(Items from a data source)
=-=-=-=-=
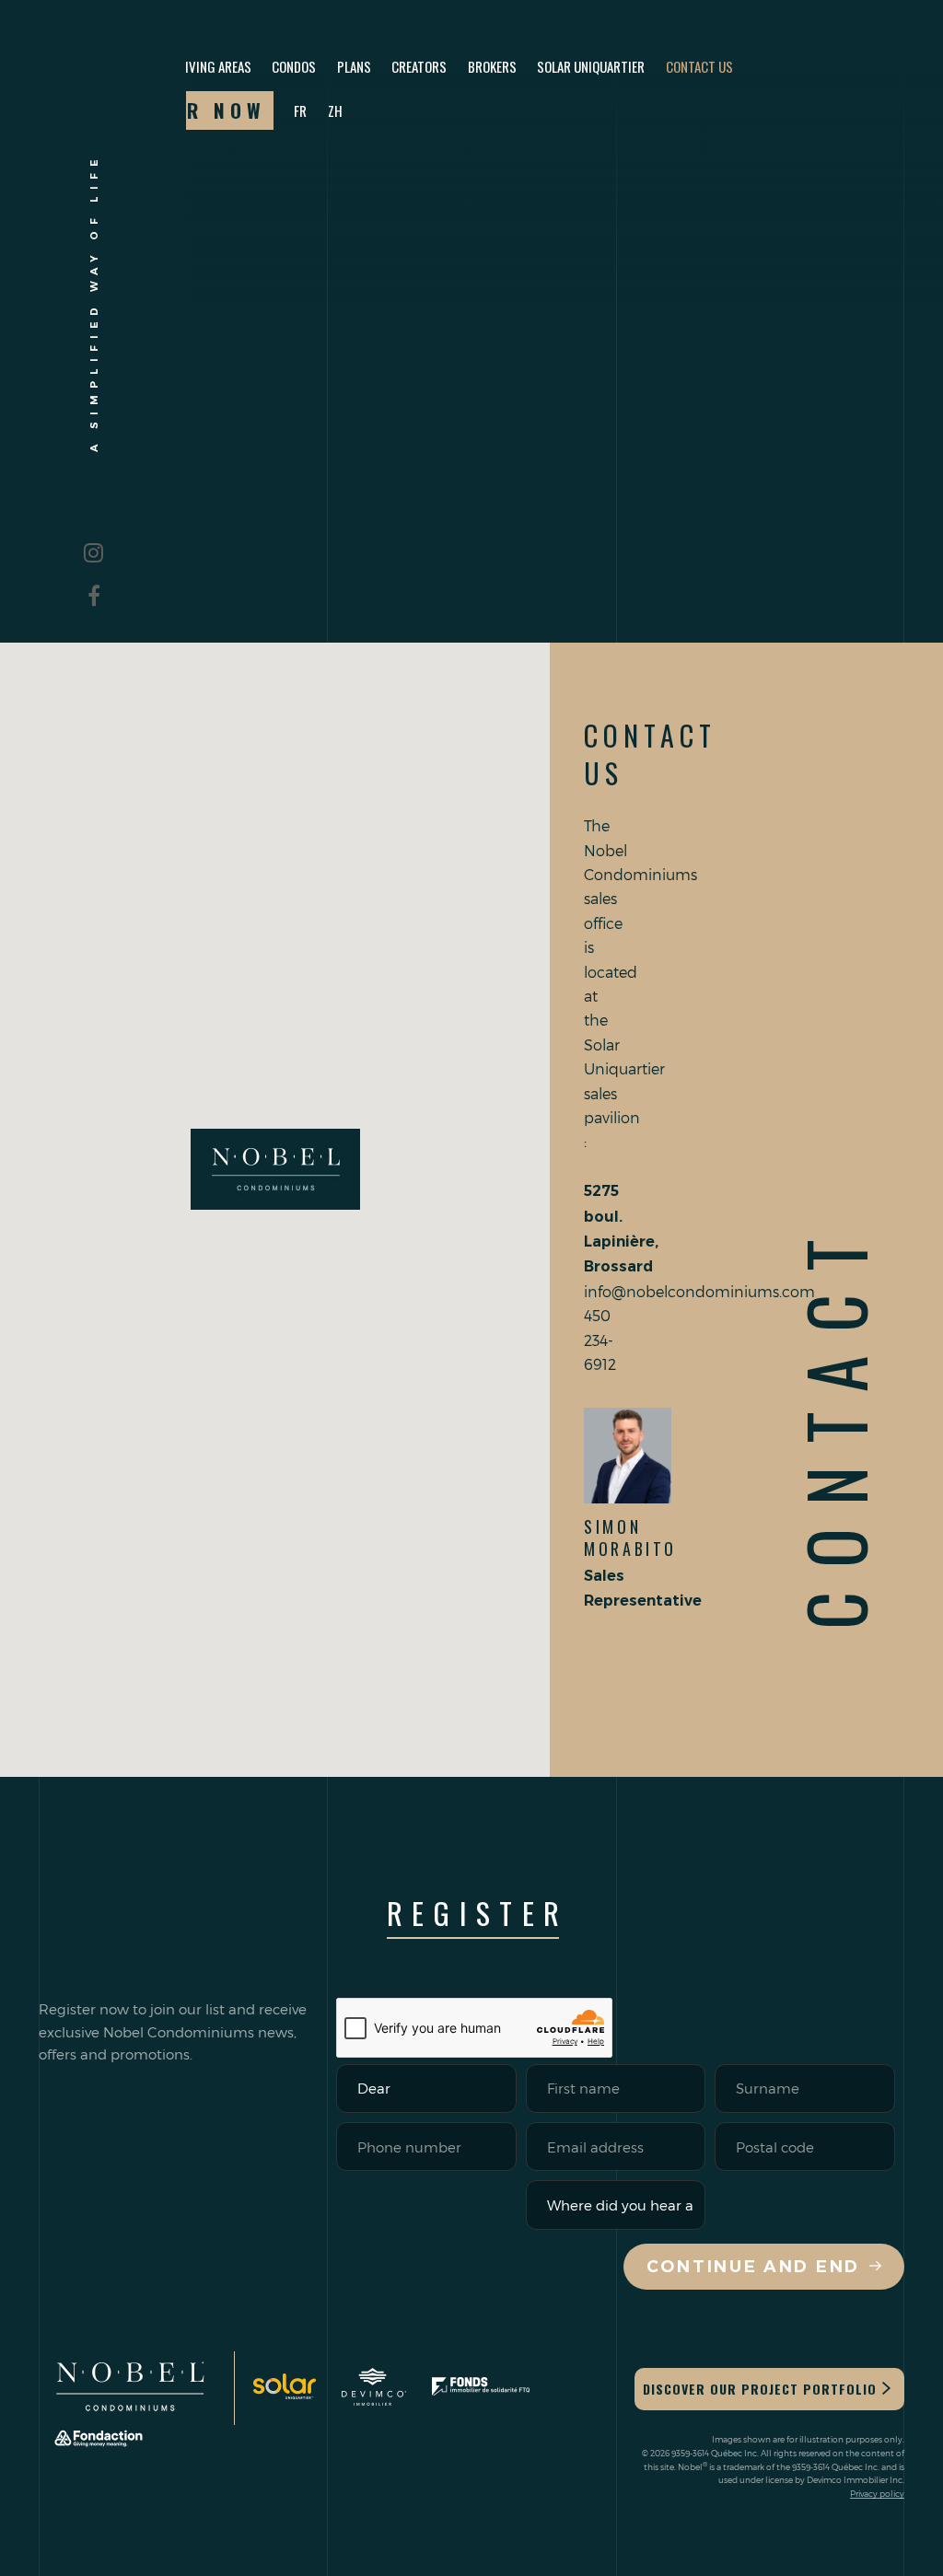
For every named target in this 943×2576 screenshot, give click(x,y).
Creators (419, 66)
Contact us (699, 66)
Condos (294, 66)
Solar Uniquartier (591, 66)
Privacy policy (877, 2494)
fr (300, 110)
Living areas (215, 66)
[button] (275, 1169)
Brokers (492, 66)
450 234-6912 (600, 1339)
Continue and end (753, 2267)
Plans (354, 66)
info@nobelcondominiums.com (699, 1291)
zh (335, 110)
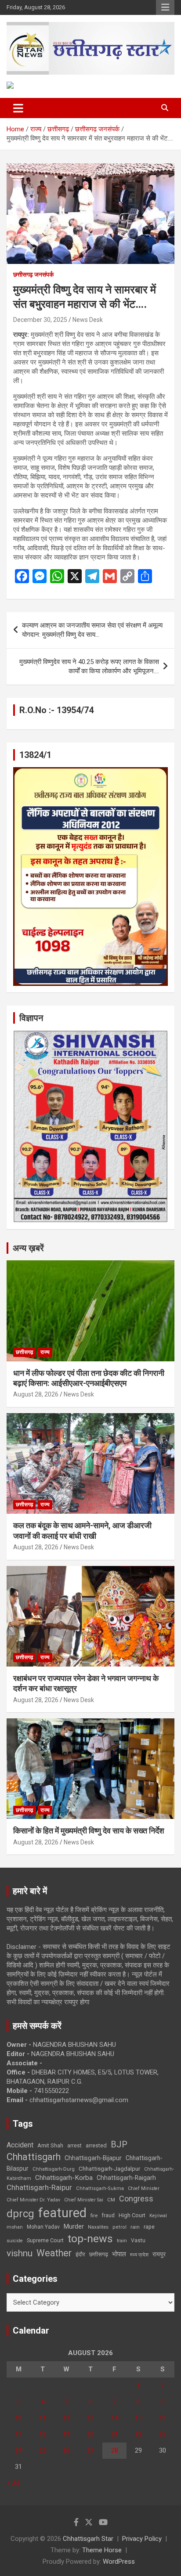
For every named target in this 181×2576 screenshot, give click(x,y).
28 (114, 2450)
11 (42, 2418)
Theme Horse (102, 2550)
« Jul (13, 2483)
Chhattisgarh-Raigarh (126, 2177)
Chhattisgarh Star (88, 2539)
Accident (20, 2145)
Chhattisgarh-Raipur (39, 2187)
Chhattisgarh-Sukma (100, 2188)
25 (42, 2450)
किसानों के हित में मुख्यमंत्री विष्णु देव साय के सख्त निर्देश (88, 1830)
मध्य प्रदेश (139, 2255)
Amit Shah (50, 2145)
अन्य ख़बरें (28, 1248)
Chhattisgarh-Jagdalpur (109, 2168)
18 (42, 2434)
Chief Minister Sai (83, 2200)
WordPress (119, 2561)
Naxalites (98, 2227)
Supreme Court (45, 2240)
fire (94, 2215)
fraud (108, 2215)
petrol (119, 2227)
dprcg (20, 2214)
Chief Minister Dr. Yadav (33, 2200)
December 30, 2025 (40, 319)
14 (114, 2418)
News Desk (87, 319)
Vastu (138, 2240)
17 (18, 2434)
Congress (136, 2198)
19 (66, 2434)
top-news (90, 2238)
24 (18, 2450)
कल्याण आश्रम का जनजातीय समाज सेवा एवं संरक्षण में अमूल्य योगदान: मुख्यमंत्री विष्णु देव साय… (92, 630)
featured (62, 2212)
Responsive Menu (165, 7)
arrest (74, 2146)
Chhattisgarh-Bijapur (93, 2157)
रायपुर (159, 2254)
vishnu (20, 2253)
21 (114, 2434)
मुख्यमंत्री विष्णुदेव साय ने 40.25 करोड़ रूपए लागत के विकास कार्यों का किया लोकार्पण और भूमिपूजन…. (89, 666)
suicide (15, 2241)
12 (66, 2418)
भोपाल (119, 2254)
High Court (132, 2215)
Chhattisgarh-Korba (64, 2178)
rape (149, 2226)
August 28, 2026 (35, 1394)
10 (18, 2418)
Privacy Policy (142, 2539)
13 (90, 2418)
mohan (15, 2227)
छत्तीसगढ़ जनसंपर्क (33, 274)
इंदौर (80, 2254)
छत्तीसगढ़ (98, 2254)
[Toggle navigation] (18, 108)
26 (66, 2450)
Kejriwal (158, 2216)
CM (111, 2200)
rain (135, 2227)
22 (138, 2434)
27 (90, 2450)
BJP (119, 2144)
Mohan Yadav (43, 2227)
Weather (54, 2253)
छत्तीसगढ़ (24, 1352)
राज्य (45, 1352)
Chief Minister (143, 2188)
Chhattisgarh (34, 2156)
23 (162, 2434)
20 (90, 2434)
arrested (96, 2145)
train (122, 2241)
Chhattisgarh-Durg (54, 2169)
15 (138, 2418)
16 (162, 2418)
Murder (74, 2226)
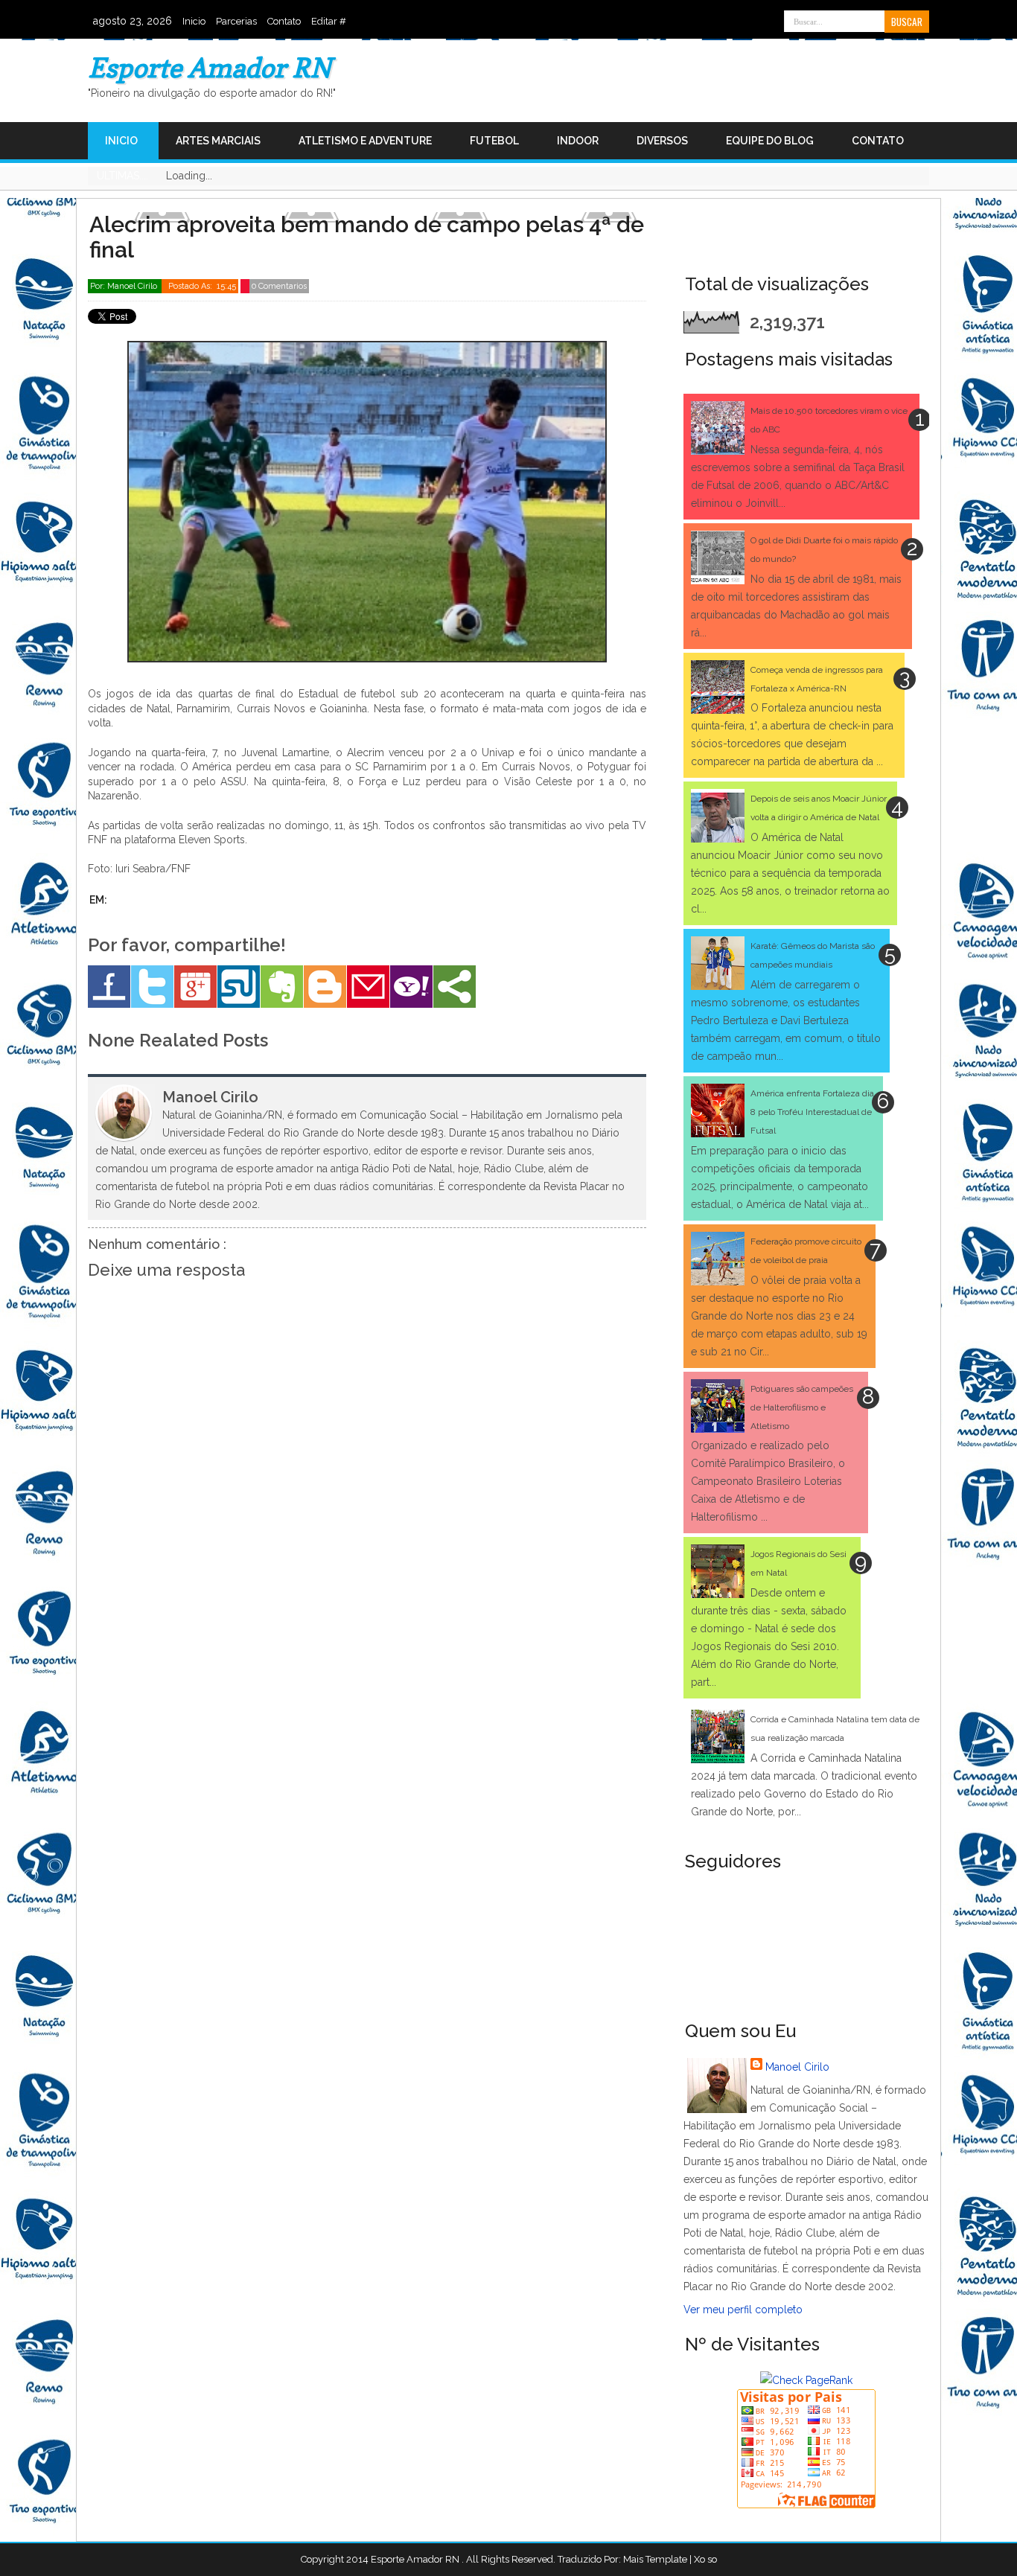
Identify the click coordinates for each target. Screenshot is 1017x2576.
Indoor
=-=-=-=-=
WORK TO BE COMPLETED -
Show every line of the data in which the word "click" appears.

SOLUTION TO THIS EXERCISE -
For every named target in this 943×2576 screenshot, give click(x,y).
For every named target in this 181×2576 screenshot, give click(x,y).
Identify the click coordinates for each target. Screenshot is 1017x2576.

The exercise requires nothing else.